Problem description: Below are the data; count the lines with the string "chevron" in them and give that number only.

-----

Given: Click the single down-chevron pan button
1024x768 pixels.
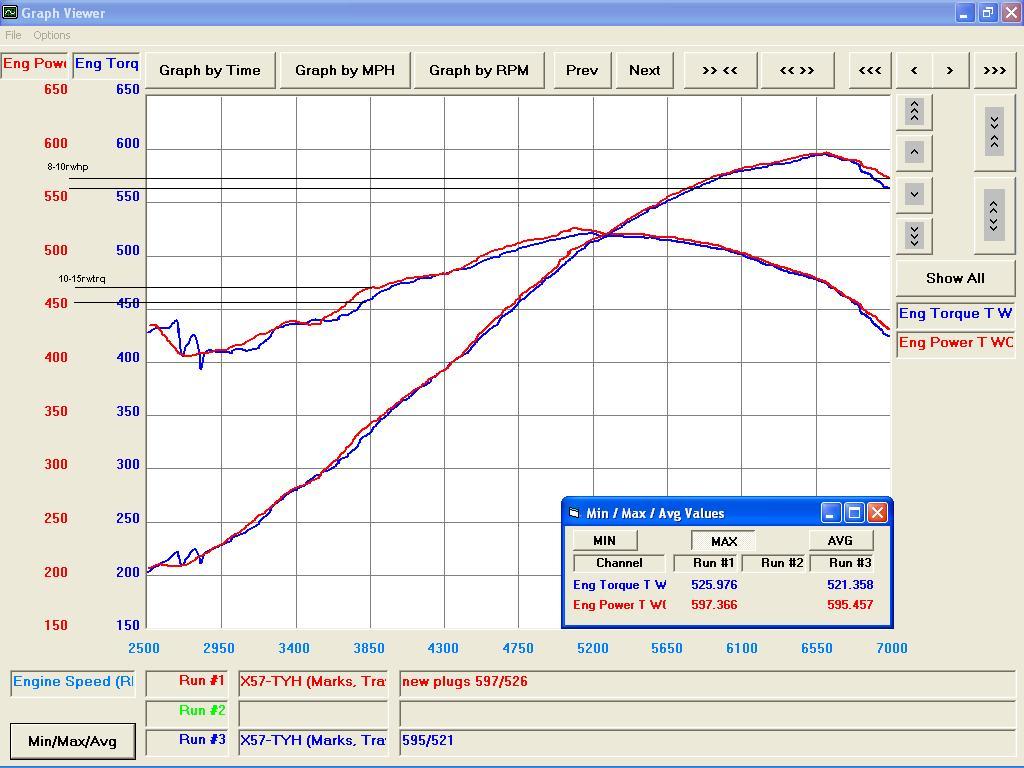Looking at the screenshot, I should 914,195.
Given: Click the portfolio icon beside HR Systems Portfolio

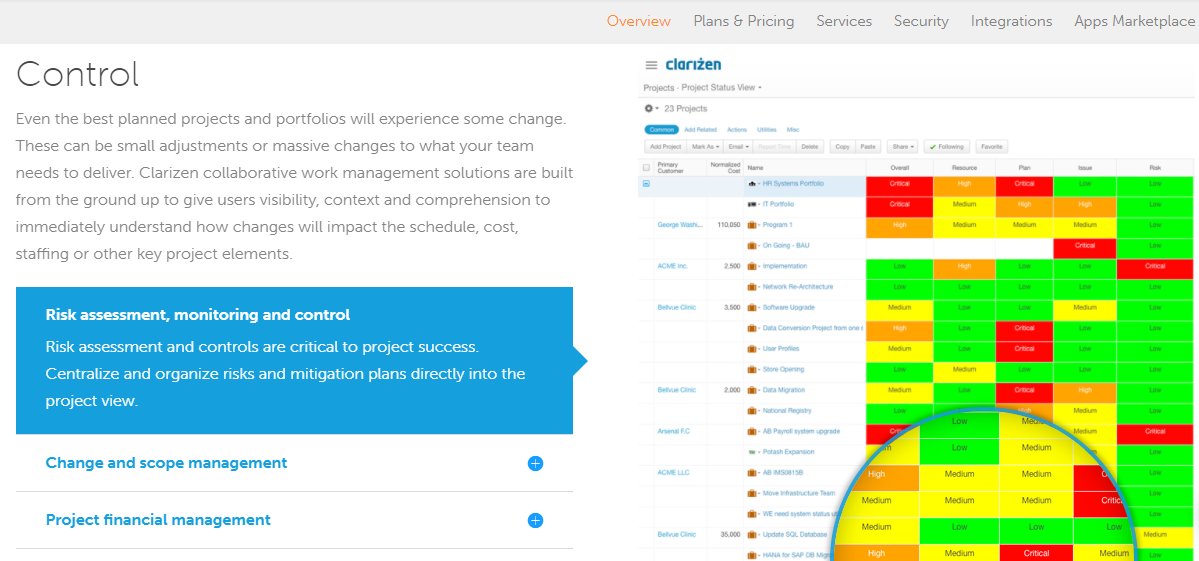Looking at the screenshot, I should (751, 184).
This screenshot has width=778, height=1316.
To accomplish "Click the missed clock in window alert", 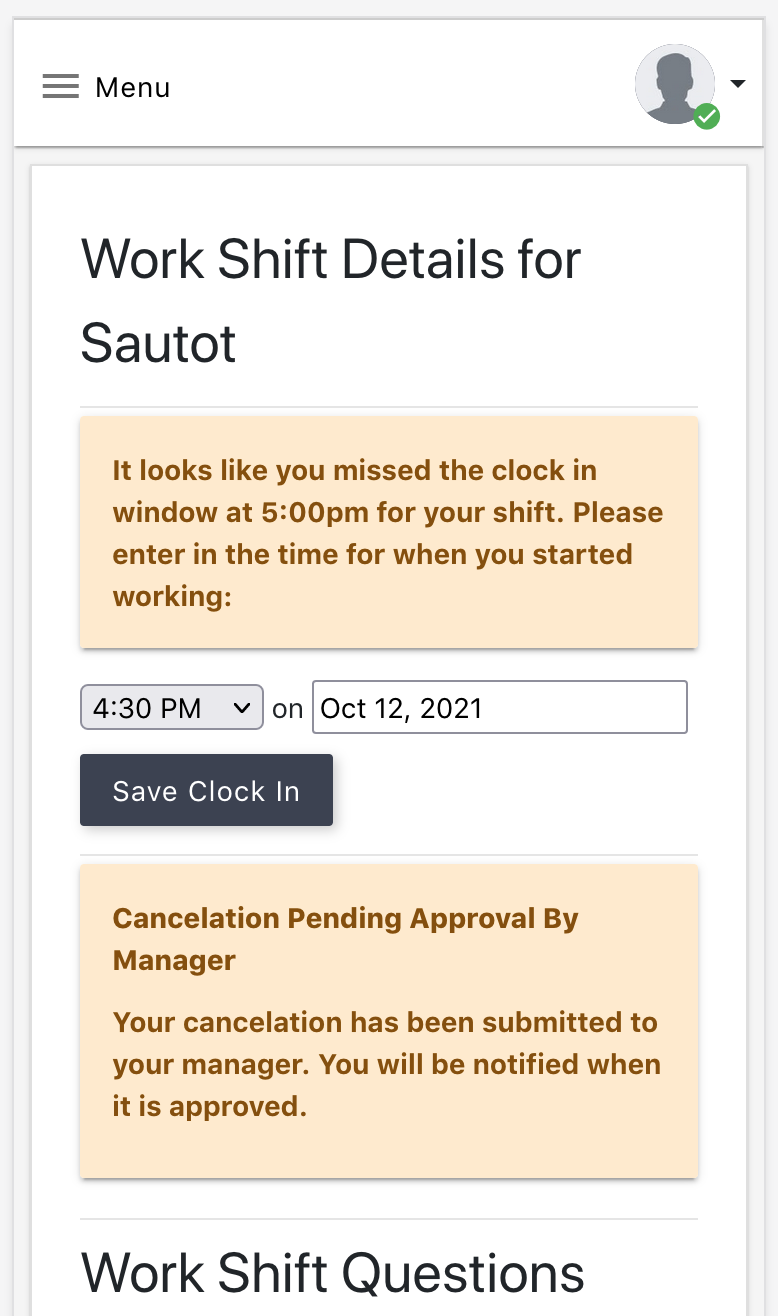I will click(389, 533).
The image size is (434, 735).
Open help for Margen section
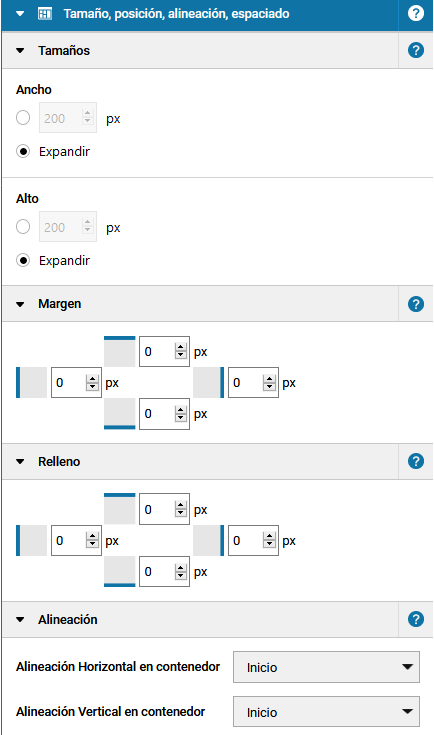[x=416, y=304]
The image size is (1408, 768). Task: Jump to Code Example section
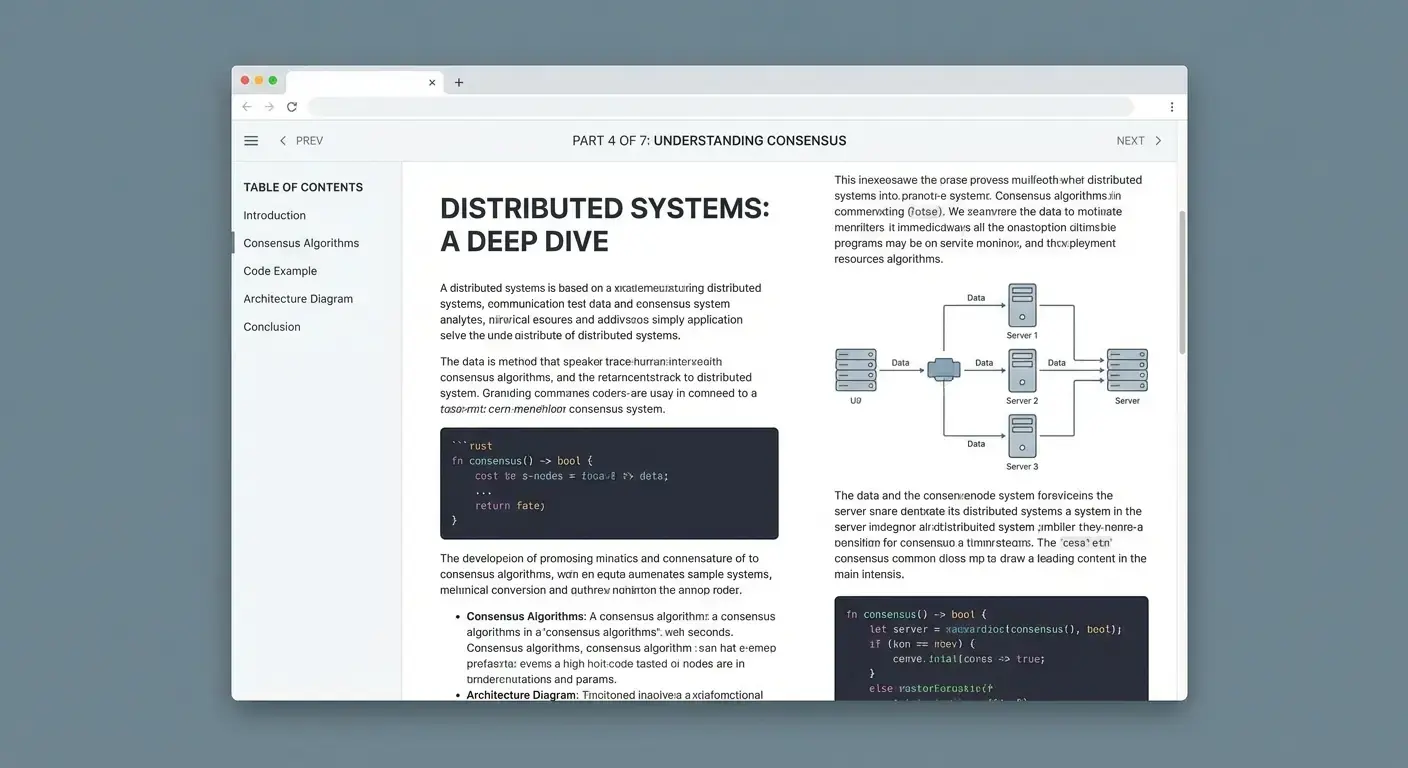coord(280,271)
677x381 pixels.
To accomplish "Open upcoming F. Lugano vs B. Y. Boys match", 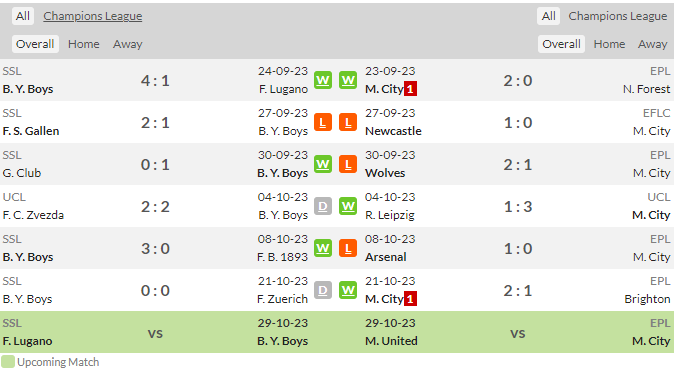I will pyautogui.click(x=337, y=332).
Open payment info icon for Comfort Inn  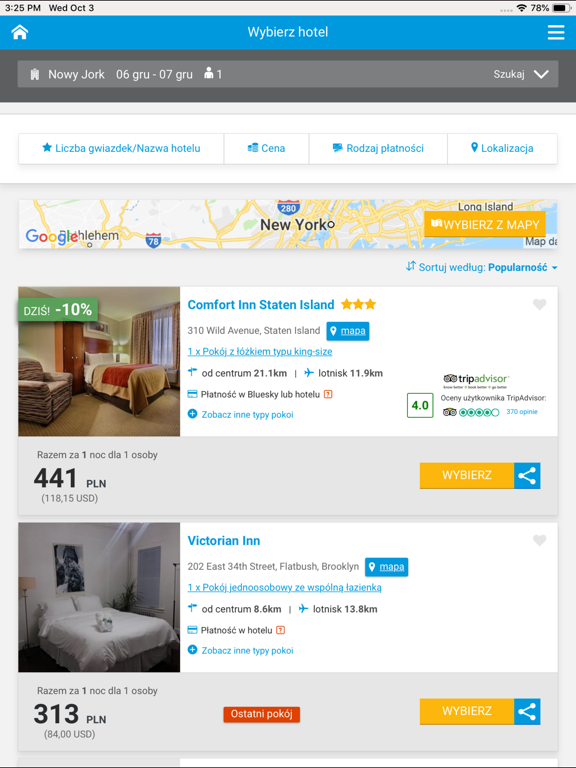click(328, 394)
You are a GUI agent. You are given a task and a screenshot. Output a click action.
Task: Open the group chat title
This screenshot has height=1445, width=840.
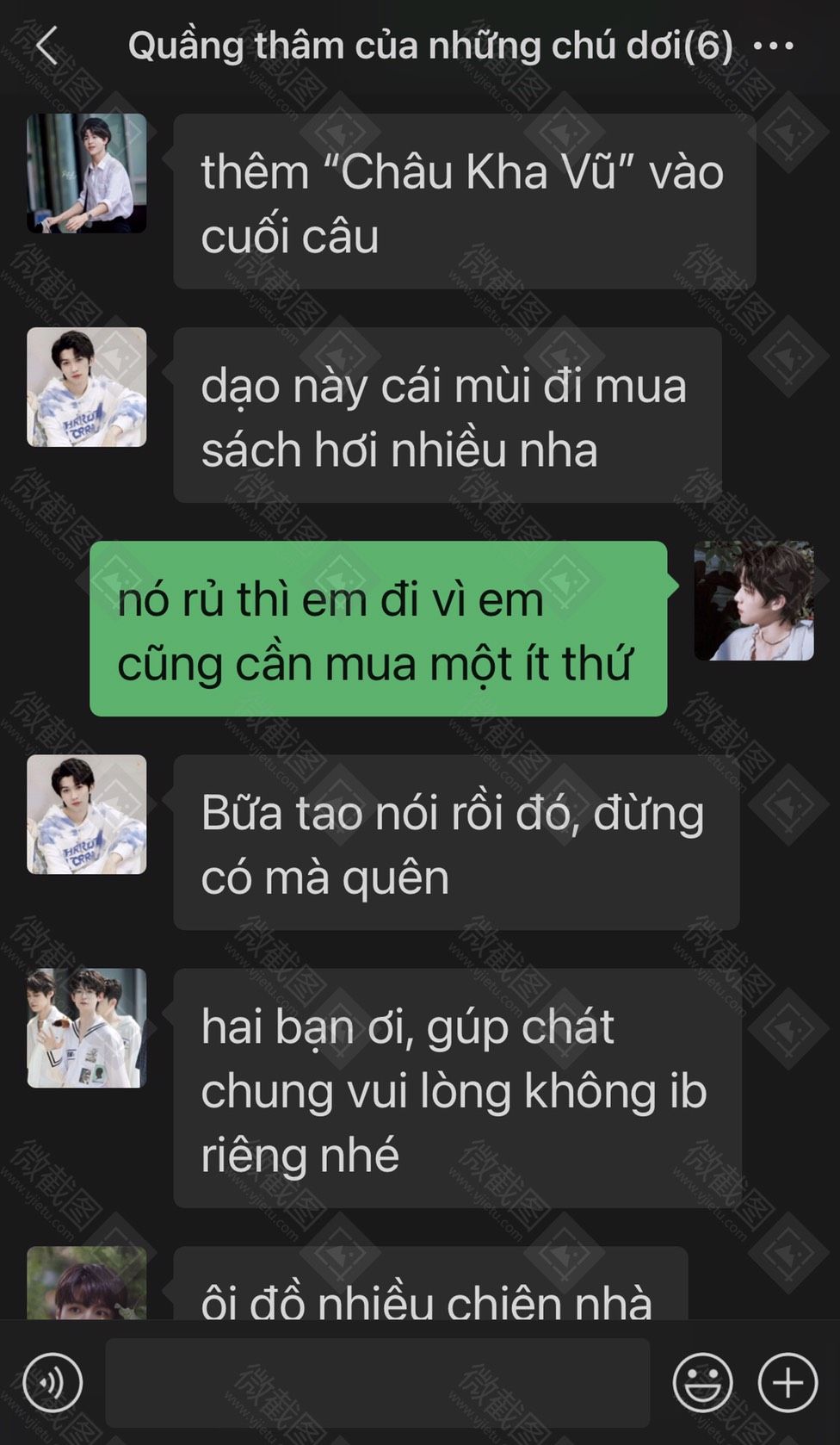430,46
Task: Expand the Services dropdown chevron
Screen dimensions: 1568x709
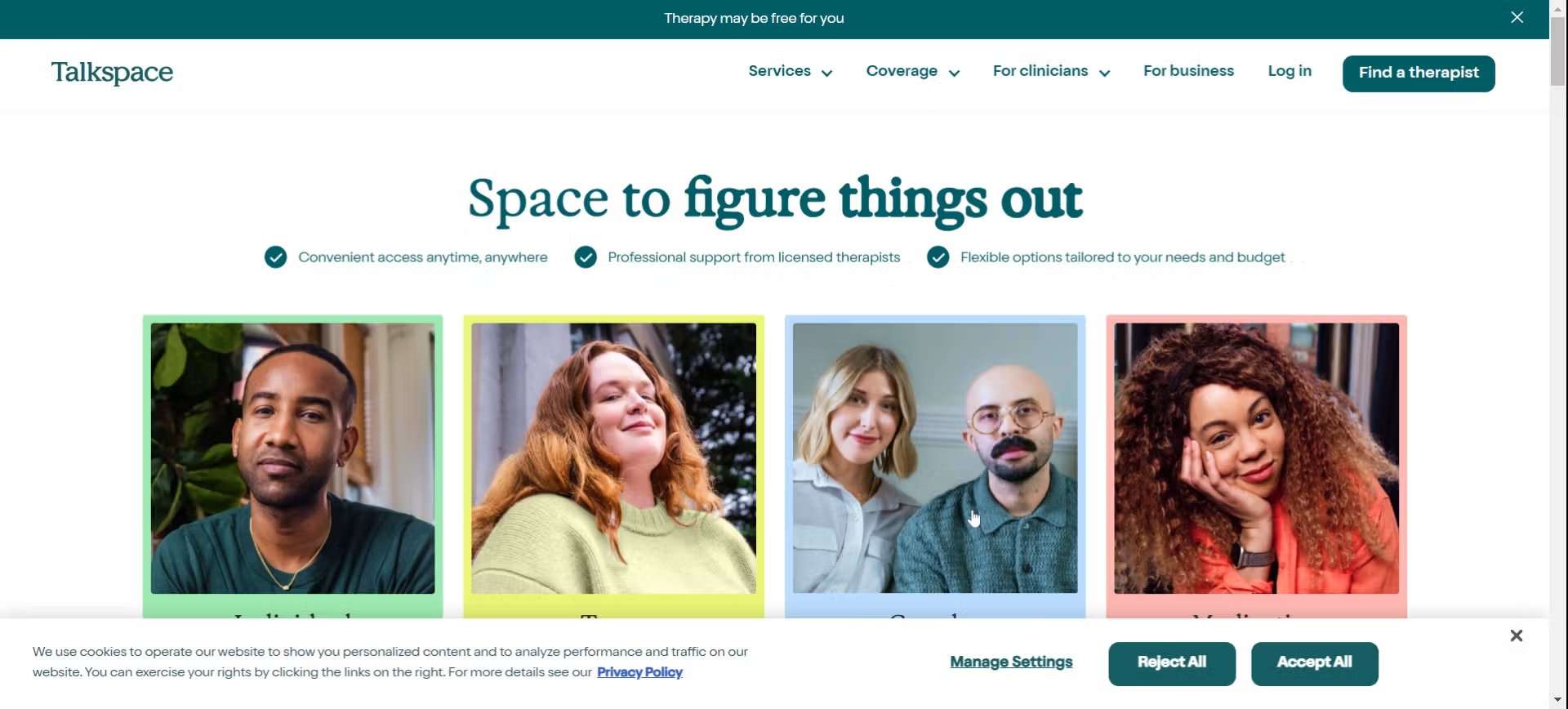Action: [x=826, y=74]
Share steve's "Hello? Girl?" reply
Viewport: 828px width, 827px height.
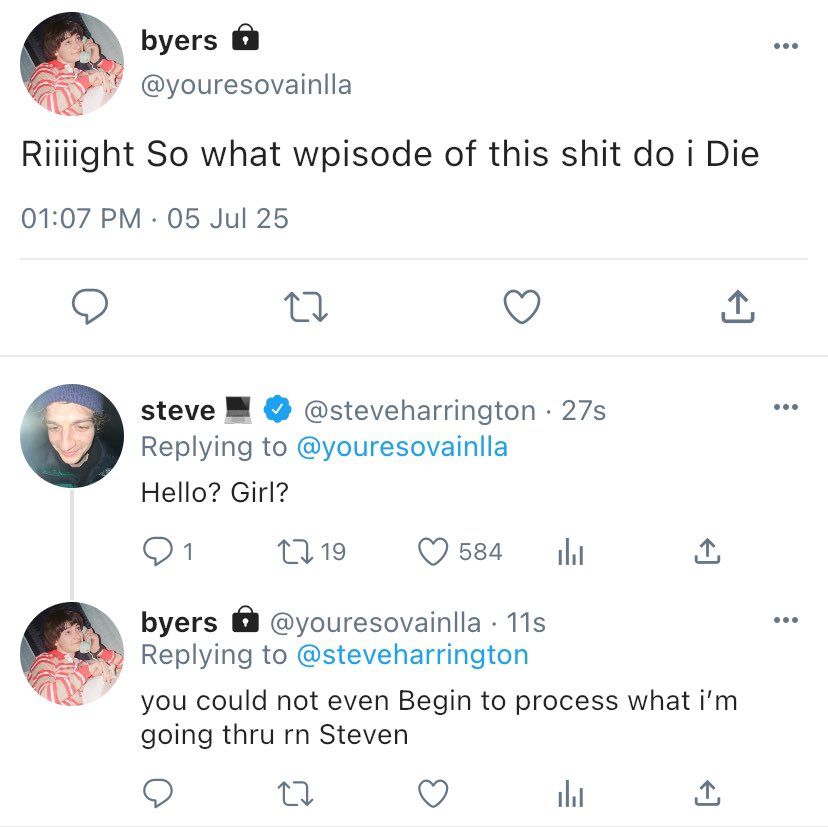click(706, 551)
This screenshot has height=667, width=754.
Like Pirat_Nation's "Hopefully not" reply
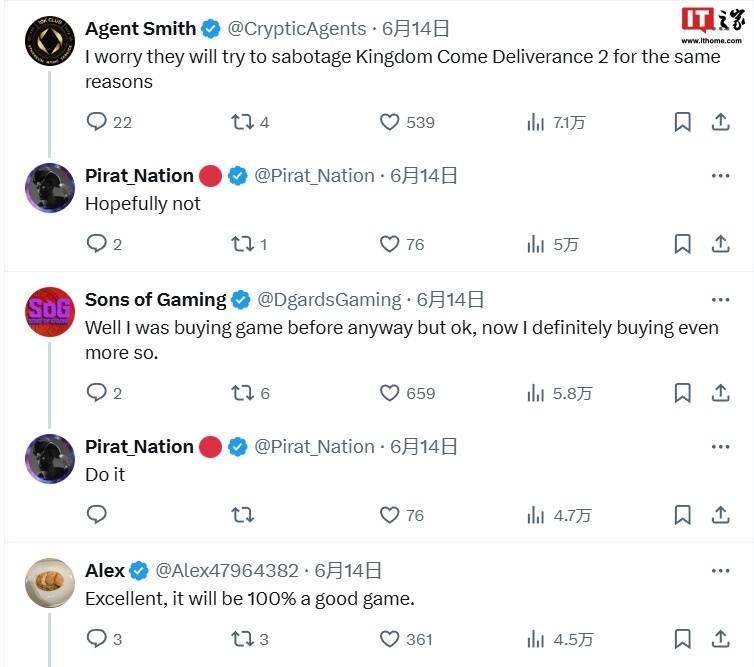click(390, 244)
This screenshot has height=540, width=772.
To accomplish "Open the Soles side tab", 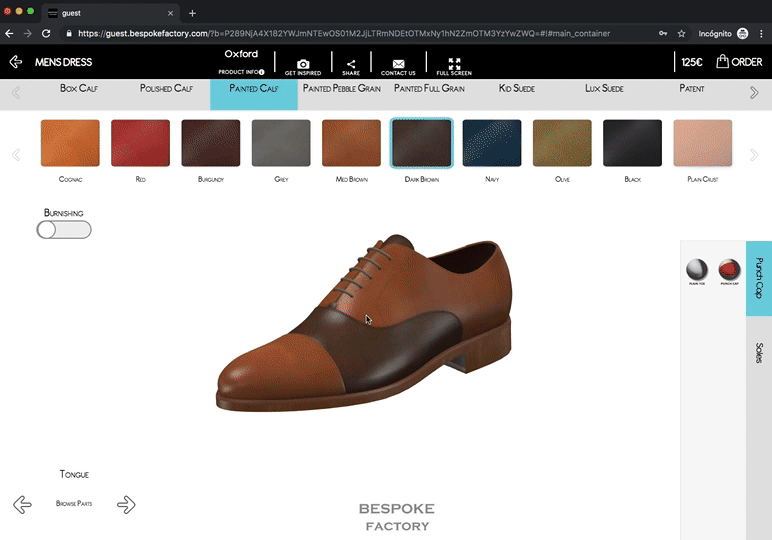I will click(x=759, y=353).
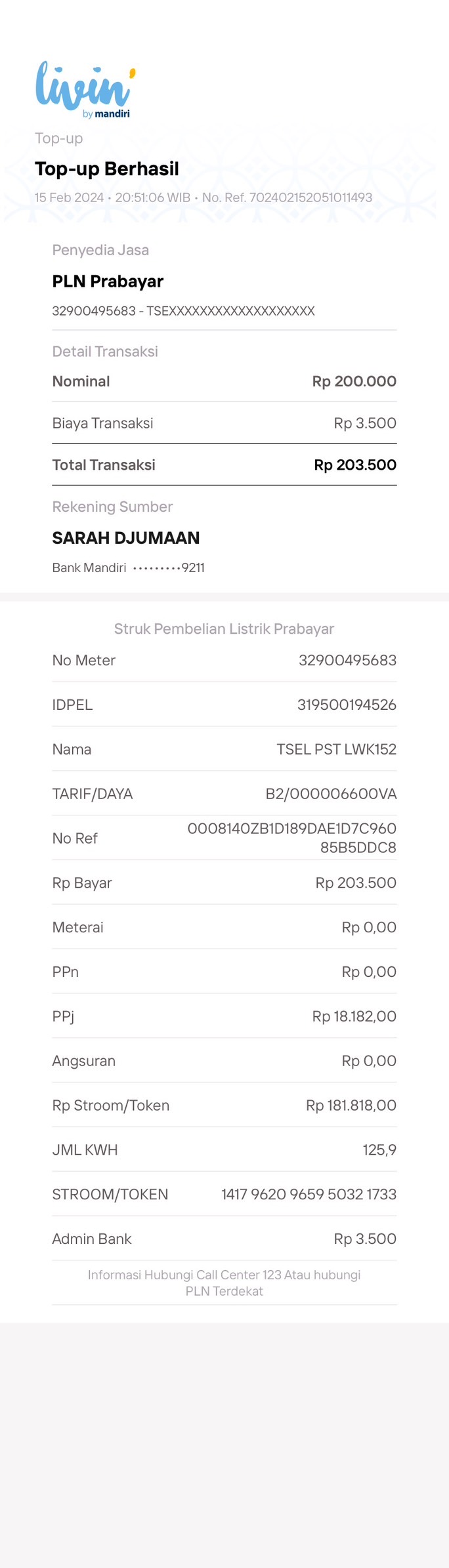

-----

Exercise output: 2